Goldman analysts including James Fotheringham increased their estimate for Seattle-based Washington Mutual's full-year loss to $3.30 a share from $1 after the company's ``highly dilutive'' share sale, the securities firm said today in a note to investors. Goldman helped arrange the $7 billion transaction earlier this week at 33 percent below the market price.
Washington Mutual, the biggest U.S. savings and loan, almost doubled the shares outstanding in return for capital from a group led by David Bonderman's TPG Inc. The sale helped ease investor concern that losses on subprime mortgages threatened the lender's survival. Goldman's report today said the company may still face another $23 billion in mortgage-related losses.
``They're in the eye of the storm in terms of the credit markets,'' said Brian Horey, president of Aurelian Management LLC, who has sold Washington Mutual short. ``We're seeing the underlying credit problems come to the surface and there is no obvious way to fix.''
Washington Mutual, known as WaMu, dropped 47 cents, or 4.1 percent, to $10.95 at 4:15 p.m. in New York Stock Exchange composite trading. The lender fell 72 percent in 12 months, leaving the company with a market value of about $9.7 billion.
First-Quarter Loss
Washington Mutual will set aside $3.5 billion to cover expected losses on home loans, the company said April 8 as it reported a $1.1 billion first-quarter loss. The company will stop making loans through mortgage brokers and close 186 home-lending offices amid the worst housing slump in a quarter of a century.

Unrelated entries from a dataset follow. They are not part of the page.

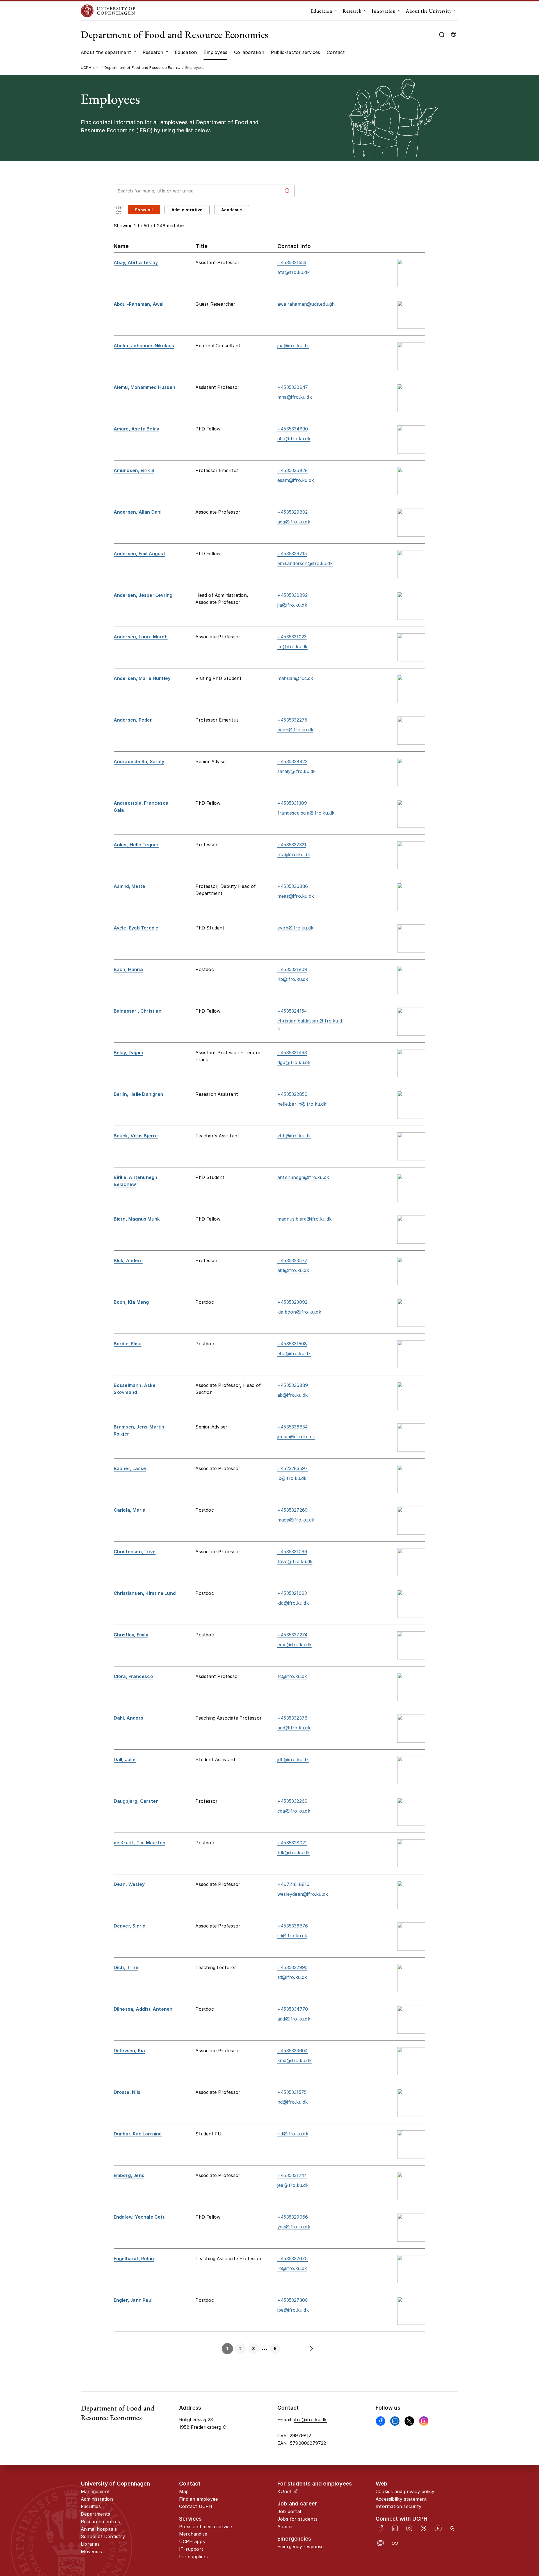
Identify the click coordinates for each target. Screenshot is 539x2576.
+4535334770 (292, 2009)
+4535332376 (292, 1718)
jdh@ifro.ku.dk (293, 1759)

``WaMu is most exposed to states where we forecast severe home price depreciation, and subsequent mortgage credit deterioration,'' the analysts wrote. Goldman expects mortgage- related losses between $17 billion and $23 billion, the analysts said. Washington Mutual may have a $14 billion provision charge in 2008, the analysts said.
Washington Mutual sold 176 million shares to investors led by Fort Worth, Texas-based TPG at $8.75 apiece, the company said. The transaction also included convertible preferred stock and warrants. Chief Executive Officer Kerry Killinger, who had been struggling to reassure investors the lender has enough capital to stay afloat, rejected a bid by JPMorgan Chase & Co., the third- largest U.S. bank, that valued the company at about $8 a share, a person familiar with the talks said.
`Strong Barriers'
Goldman spokesman Ed Canaday said the firm has ``strong barriers'' between the research division of which Fotheringham is a part and its business of managing share sales.
``This proves that there are clear divisions, or clear separations, between divisions that should be separate,'' Canaday said in an interview.
Spokesman Owen Blicksilver didn't have a comment on behalf of TPG.
Washington Mutual risks more losses on consumer lending, the Goldman analysts said. ``WaMu leads its peers with respect to recent growth in credit-card delinquencies,'' they said.
Fotheringham advised Goldman's clients to sell short, which is the sale of stock borrowed from shareholders. People who sell short hope to profit by repurchasing the securities later at a lower price and returning them to the holder.
Goldman reiterated its ``outperform'' rating on Washington Mutual bonds and credit-default swaps.